In this regard, it is significant that as early as 1956 laborers in battery plants were obliged to change clothes at the beginning of their shift, and shower and change again at the end of it, to obviate carrying "caustic and toxic materials” home on their bodies and apparel; and the time devoted to these activities was ruled compensable by the employer as a necessary part of the job (see, Steiner v Mitchell, 350 US 247; see also, Landrigan, The Safety of the Nest, AAP News, June 1986, at 18 ["Prevention (of 'fouling of the nest’) is achieved through common sense measures such as providing workers with work clothing which is laundered at work (rather than at home), and by providing workers an opportunity to shower before they leave work”]).

*313Although legal precedent respecting this factual middle ground is equivocal, it inclines toward expanding a duty toward an infant plaintiff from its parent’s employer (see, e.g., Riebow v Quemetco, Inc., 148 AD2d 692; Gray v Stillman White Co., 522 A2d 737 [RI]). In Automobile Workers v Johnson Controls (499 US 187, 211-214 [White, J., concurring] [1991], supra), the United States Supreme Court acknowledged that employers may be subject to tort liability for prenatal injuries suffered by offspring whose parents work in lead-contaminated environments. Additionally, a Federal District Court in Tennessee has found that such family-member plaintiffs are not barred by Workers’ Compensation from suing, because they are not employees (see, Brewer v Monsanto Corp., 644 F Supp 1267, 1274).

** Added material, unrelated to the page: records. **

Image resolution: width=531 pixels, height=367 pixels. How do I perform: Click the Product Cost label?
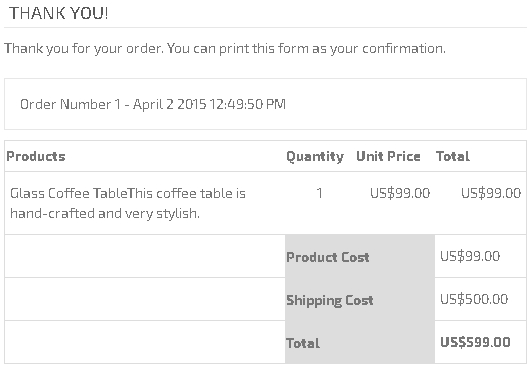coord(328,257)
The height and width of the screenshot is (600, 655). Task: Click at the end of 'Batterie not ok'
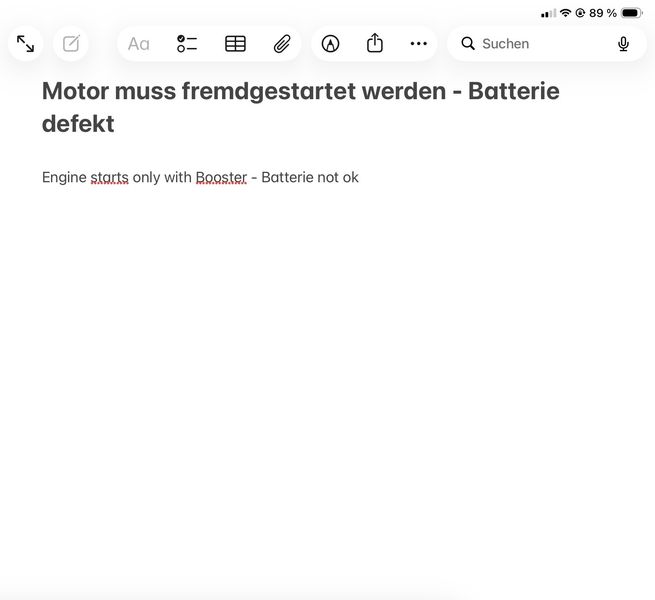point(359,178)
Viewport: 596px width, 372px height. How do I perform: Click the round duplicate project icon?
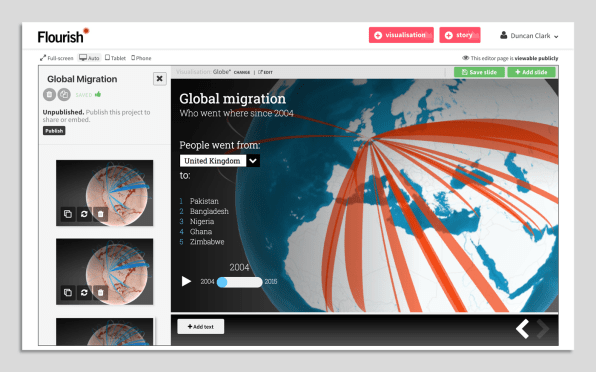point(64,94)
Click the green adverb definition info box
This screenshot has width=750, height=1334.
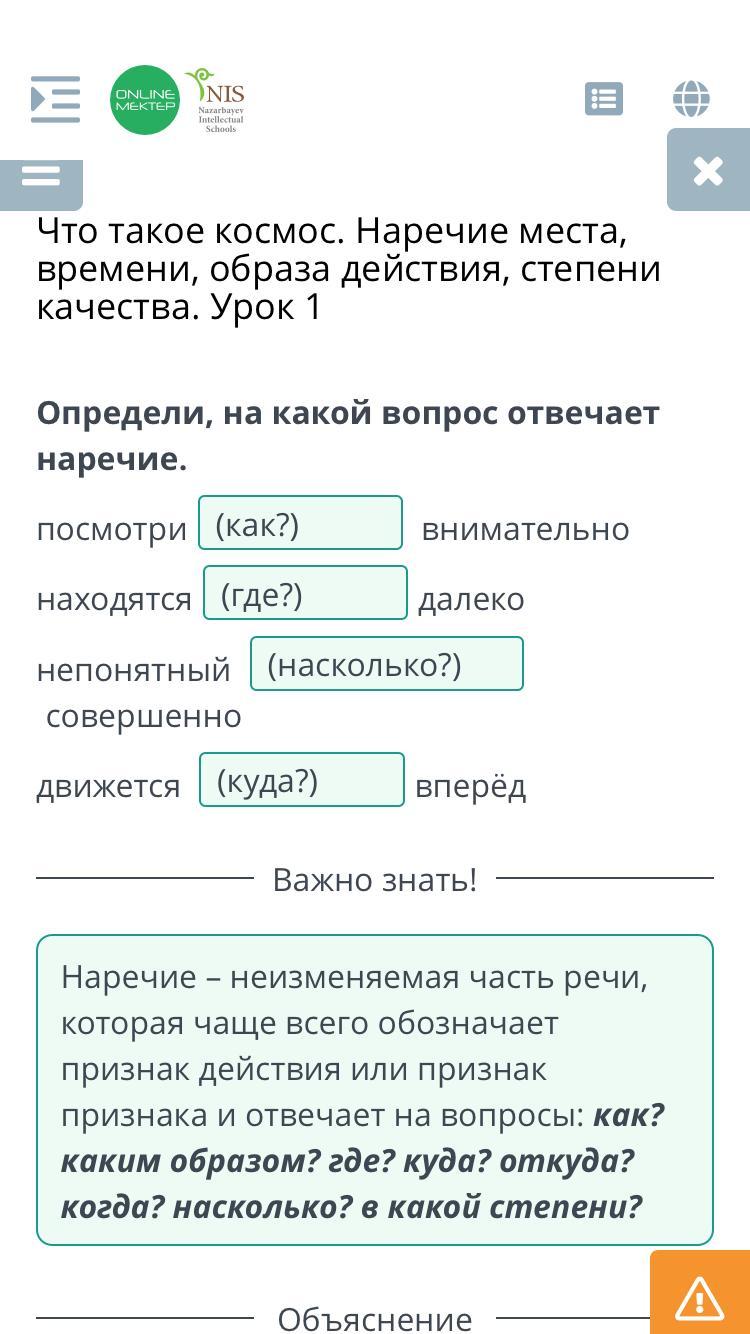(375, 1090)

To find no duty, and to foreclose Catherine Widera from presenting her case to a jury, is as much a policy decision as is permitting her to complete discovery. In my view, the sounder policy would be to declare as a matter of law that a duty extends in such circumstances from the employer to its employee’s unborn child, and to permit the injured plaintiff to go forward with her case.